──────── Working data

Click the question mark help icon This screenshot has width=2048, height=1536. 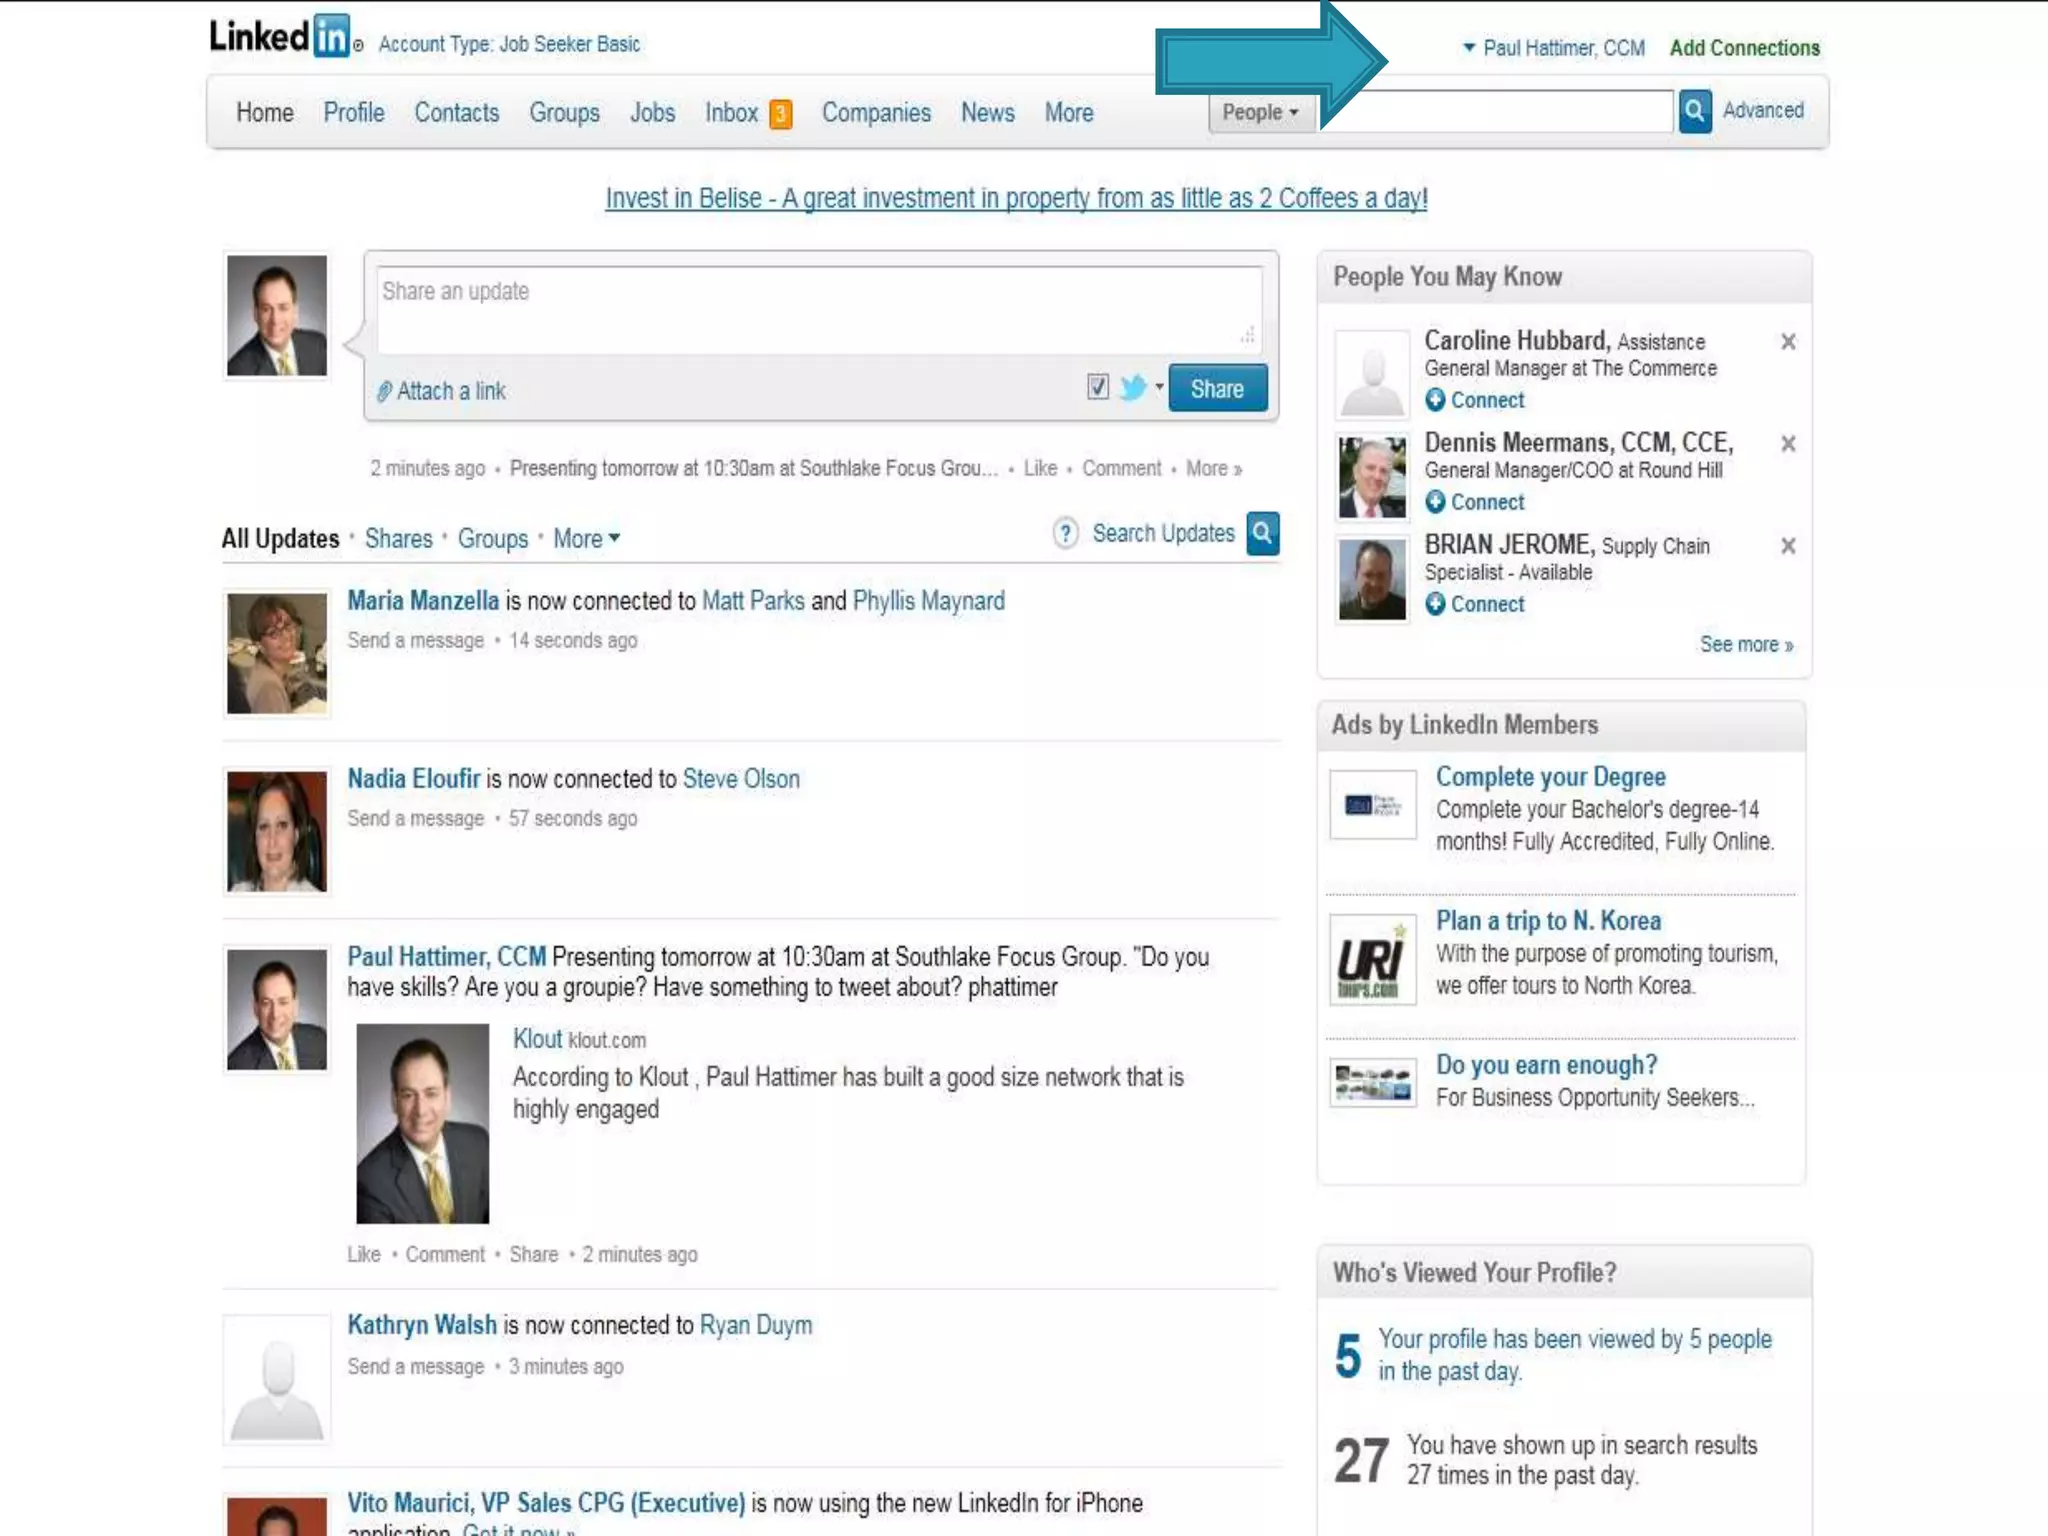(1066, 533)
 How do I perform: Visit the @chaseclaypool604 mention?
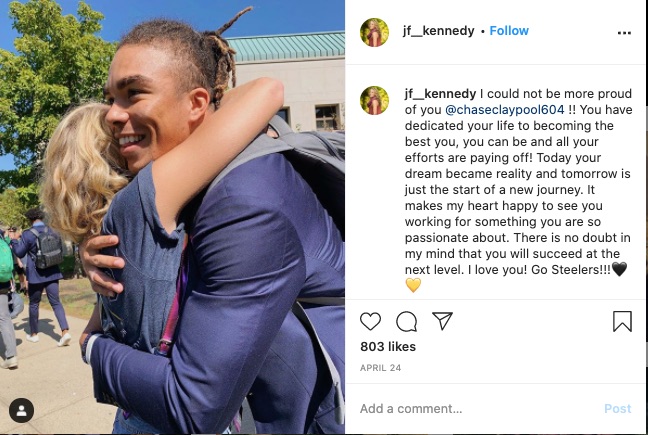click(505, 109)
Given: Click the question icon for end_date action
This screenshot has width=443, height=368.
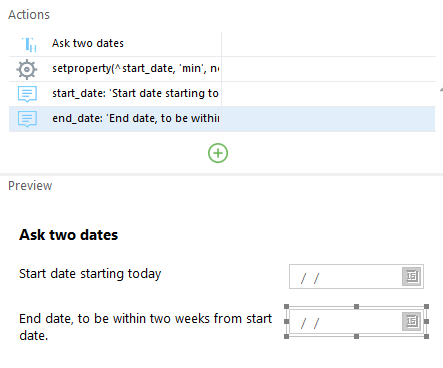Looking at the screenshot, I should [27, 119].
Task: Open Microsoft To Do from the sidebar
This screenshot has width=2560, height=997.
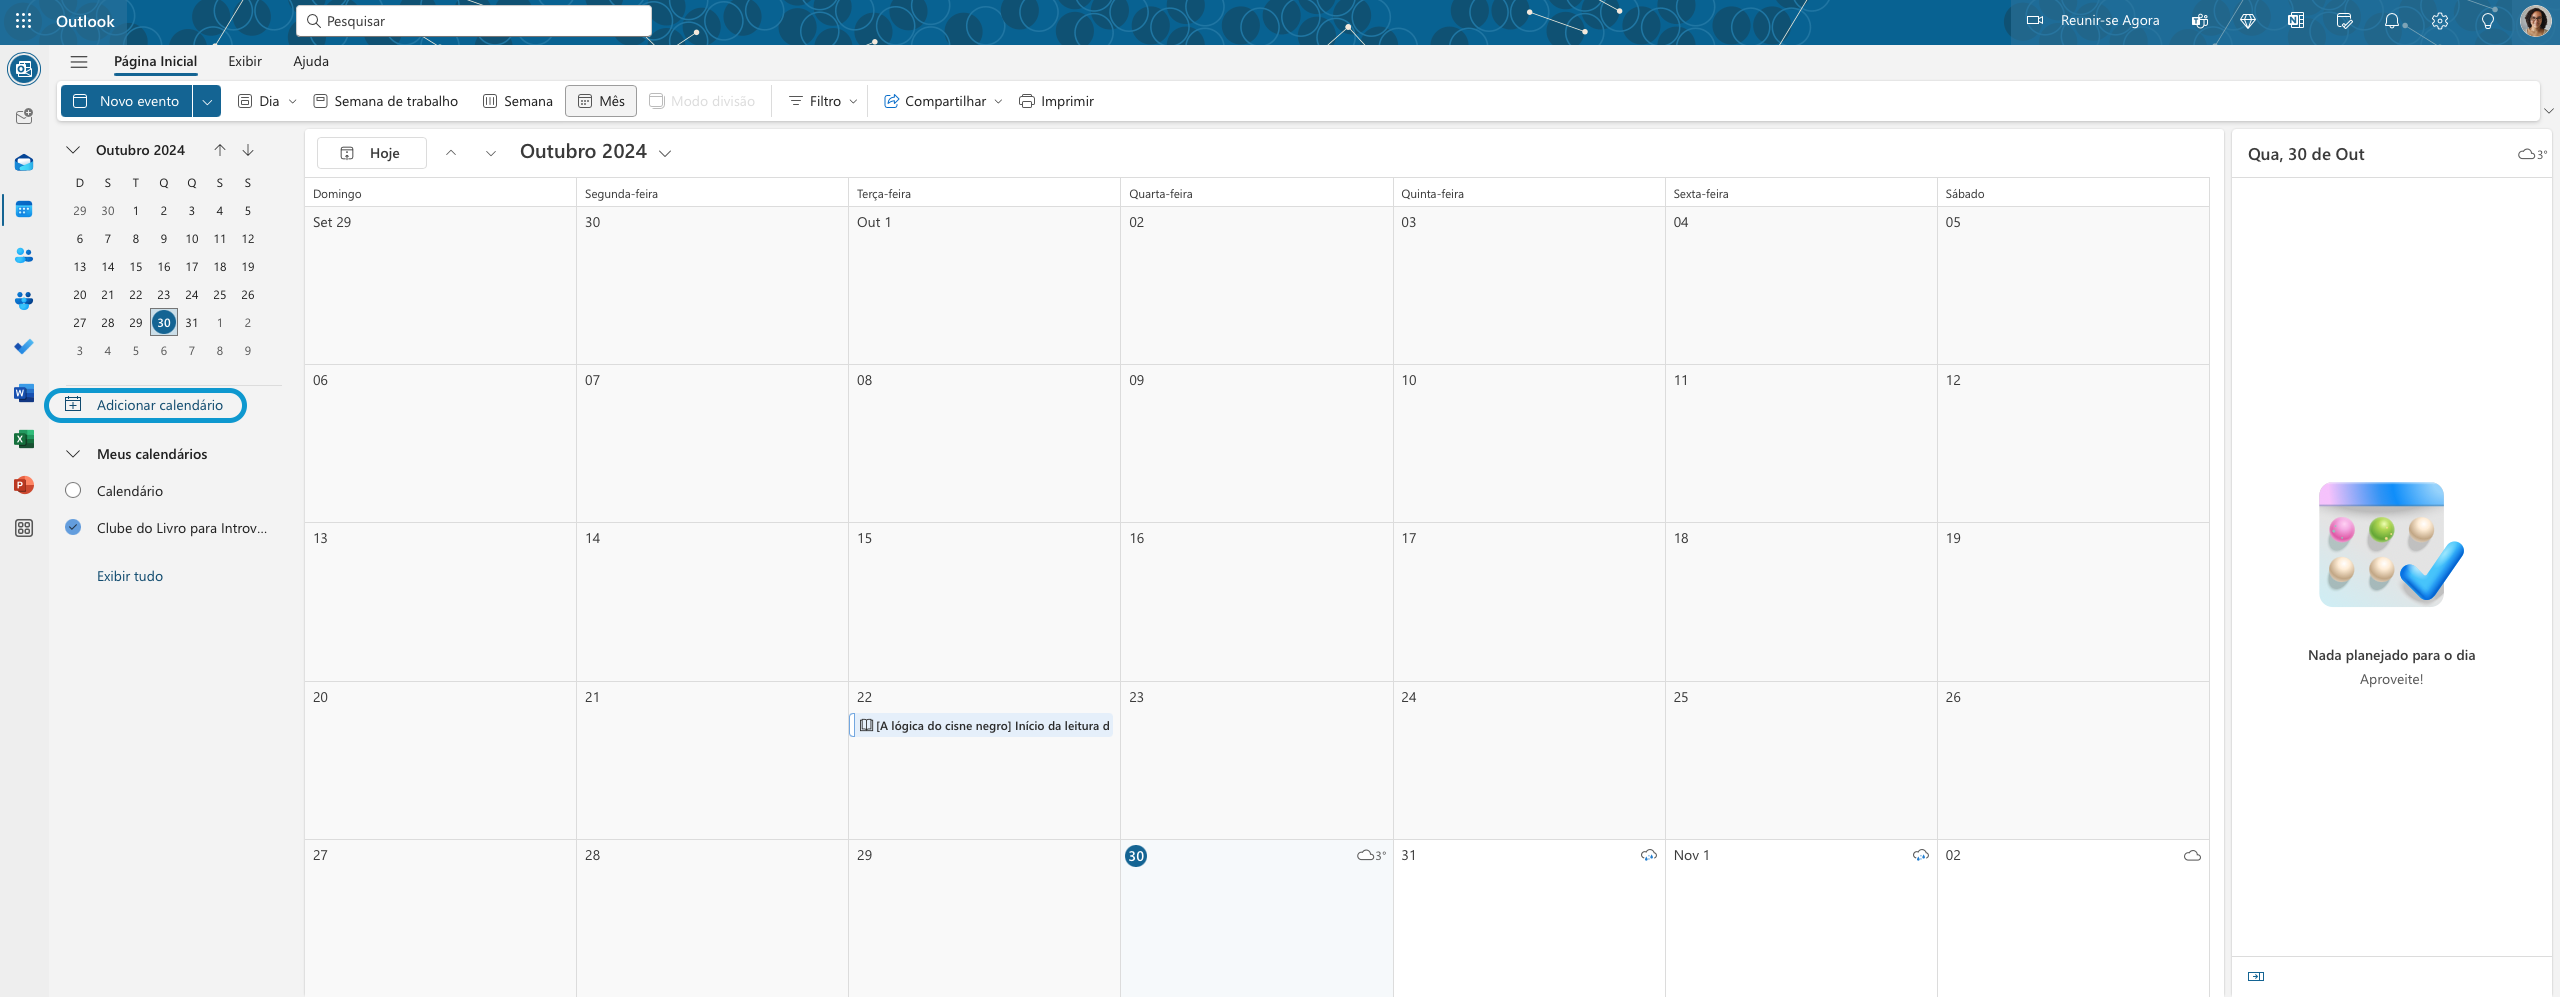Action: [24, 347]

────────────────

> _Task goal_: Recast the items from the line containing "Task: Open Microsoft To Do from the sidebar" through the end of the items as a two-column CSV with the headers instruction and response. Give one row per item, put each field in quotation marks with its line breaks replaced by spaces, and omit the pictures.

> _Correct output_:
instruction,response
"Task: Open Microsoft To Do from the sidebar This screenshot has width=2560, height=997.","Action: [24, 347]"